An exact copy of all the entries below is what this task needs.

[SUPPLIED INFORMATION Boundary: Start]

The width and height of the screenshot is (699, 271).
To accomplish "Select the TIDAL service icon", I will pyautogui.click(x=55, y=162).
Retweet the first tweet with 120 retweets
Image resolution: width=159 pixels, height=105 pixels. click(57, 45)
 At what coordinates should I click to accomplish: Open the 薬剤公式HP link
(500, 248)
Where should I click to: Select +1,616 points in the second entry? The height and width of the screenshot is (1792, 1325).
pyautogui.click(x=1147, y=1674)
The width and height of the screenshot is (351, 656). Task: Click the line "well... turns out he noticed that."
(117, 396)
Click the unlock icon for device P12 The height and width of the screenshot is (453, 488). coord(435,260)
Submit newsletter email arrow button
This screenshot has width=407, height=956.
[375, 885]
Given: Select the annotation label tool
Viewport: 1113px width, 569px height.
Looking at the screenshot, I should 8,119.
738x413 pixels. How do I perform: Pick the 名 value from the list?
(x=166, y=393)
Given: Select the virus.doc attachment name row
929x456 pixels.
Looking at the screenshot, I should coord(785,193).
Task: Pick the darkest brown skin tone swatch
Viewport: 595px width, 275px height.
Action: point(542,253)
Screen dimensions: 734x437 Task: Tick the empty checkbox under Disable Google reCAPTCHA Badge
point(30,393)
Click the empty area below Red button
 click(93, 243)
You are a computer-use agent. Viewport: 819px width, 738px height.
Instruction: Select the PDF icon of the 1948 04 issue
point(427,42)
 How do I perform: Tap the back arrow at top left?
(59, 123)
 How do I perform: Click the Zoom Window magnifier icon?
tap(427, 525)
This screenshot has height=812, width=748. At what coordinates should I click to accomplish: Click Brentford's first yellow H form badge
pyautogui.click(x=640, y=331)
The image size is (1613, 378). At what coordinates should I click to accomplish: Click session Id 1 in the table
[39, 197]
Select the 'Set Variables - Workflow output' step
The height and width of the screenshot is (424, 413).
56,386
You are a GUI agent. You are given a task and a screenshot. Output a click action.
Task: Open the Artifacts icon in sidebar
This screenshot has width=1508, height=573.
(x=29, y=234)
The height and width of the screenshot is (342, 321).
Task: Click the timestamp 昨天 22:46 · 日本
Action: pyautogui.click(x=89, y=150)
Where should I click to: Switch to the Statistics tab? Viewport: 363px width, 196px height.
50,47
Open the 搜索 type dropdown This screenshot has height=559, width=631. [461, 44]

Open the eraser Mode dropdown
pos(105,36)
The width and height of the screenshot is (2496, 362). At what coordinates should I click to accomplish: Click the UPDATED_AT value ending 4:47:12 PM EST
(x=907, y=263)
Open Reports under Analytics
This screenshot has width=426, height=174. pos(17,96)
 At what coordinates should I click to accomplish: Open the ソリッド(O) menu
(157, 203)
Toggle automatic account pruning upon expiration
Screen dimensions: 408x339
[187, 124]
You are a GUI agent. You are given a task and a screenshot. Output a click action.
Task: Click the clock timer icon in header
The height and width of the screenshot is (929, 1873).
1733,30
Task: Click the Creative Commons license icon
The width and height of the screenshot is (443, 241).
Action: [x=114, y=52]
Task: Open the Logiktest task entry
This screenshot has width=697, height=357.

[SUPPLIED INFORMATION Boundary: End]

» **ANSWER AREA**
The width and height of the screenshot is (699, 271).
To accomplish "Select the TIDAL service icon", I will pyautogui.click(x=55, y=162).
Retweet the first tweet with 120 retweets
Image resolution: width=159 pixels, height=105 pixels. click(57, 45)
 At what coordinates should I click to accomplish: Open the 薬剤公式HP link
(500, 248)
Where should I click to: Select +1,616 points in the second entry? The height and width of the screenshot is (1792, 1325).
pyautogui.click(x=1147, y=1674)
The width and height of the screenshot is (351, 656). Task: Click the line "well... turns out he noticed that."
(117, 396)
Click the unlock icon for device P12 The height and width of the screenshot is (453, 488). coord(435,260)
Submit newsletter email arrow button
This screenshot has width=407, height=956.
[375, 885]
Given: Select the annotation label tool
Viewport: 1113px width, 569px height.
Looking at the screenshot, I should 8,119.
738x413 pixels. How do I perform: Pick the 名 value from the list?
(x=166, y=393)
Given: Select the virus.doc attachment name row
929x456 pixels.
Looking at the screenshot, I should coord(785,193).
Task: Pick the darkest brown skin tone swatch
Viewport: 595px width, 275px height.
Action: point(542,253)
Screen dimensions: 734x437 Task: Tick the empty checkbox under Disable Google reCAPTCHA Badge
point(30,393)
Click the empty area below Red button
 click(93, 243)
You are a computer-use agent. Viewport: 819px width, 738px height.
Instruction: Select the PDF icon of the 1948 04 issue
point(427,42)
 How do I perform: Tap the back arrow at top left?
(59, 123)
 How do I perform: Click the Zoom Window magnifier icon?
tap(427, 525)
This screenshot has height=812, width=748. At what coordinates should I click to accomplish: Click Brentford's first yellow H form badge
pyautogui.click(x=640, y=331)
The image size is (1613, 378). At what coordinates should I click to accomplish: Click session Id 1 in the table
[39, 197]
Select the 'Set Variables - Workflow output' step
The height and width of the screenshot is (424, 413).
56,386
You are a GUI agent. You are given a task and a screenshot. Output a click action.
Task: Open the Artifacts icon in sidebar
This screenshot has width=1508, height=573.
(x=29, y=234)
The height and width of the screenshot is (342, 321).
Task: Click the timestamp 昨天 22:46 · 日本
Action: pyautogui.click(x=89, y=150)
Where should I click to: Switch to the Statistics tab? Viewport: 363px width, 196px height.
50,47
Open the 搜索 type dropdown This screenshot has height=559, width=631. [461, 44]

Open the eraser Mode dropdown
pos(105,36)
The width and height of the screenshot is (2496, 362). At what coordinates should I click to accomplish: Click the UPDATED_AT value ending 4:47:12 PM EST
(x=907, y=263)
Open Reports under Analytics
This screenshot has width=426, height=174. pos(17,96)
 At what coordinates should I click to accomplish: Open the ソリッド(O) menu
(157, 203)
Toggle automatic account pruning upon expiration
Screen dimensions: 408x339
[187, 124]
You are a GUI agent. You are given a task and a screenshot. Output a click action.
Task: Click the clock timer icon in header
The height and width of the screenshot is (929, 1873).
1733,30
Task: Click the Creative Commons license icon
The width and height of the screenshot is (443, 241).
Action: [x=114, y=52]
Task: Open the Logiktest task entry
This screenshot has width=697, height=357.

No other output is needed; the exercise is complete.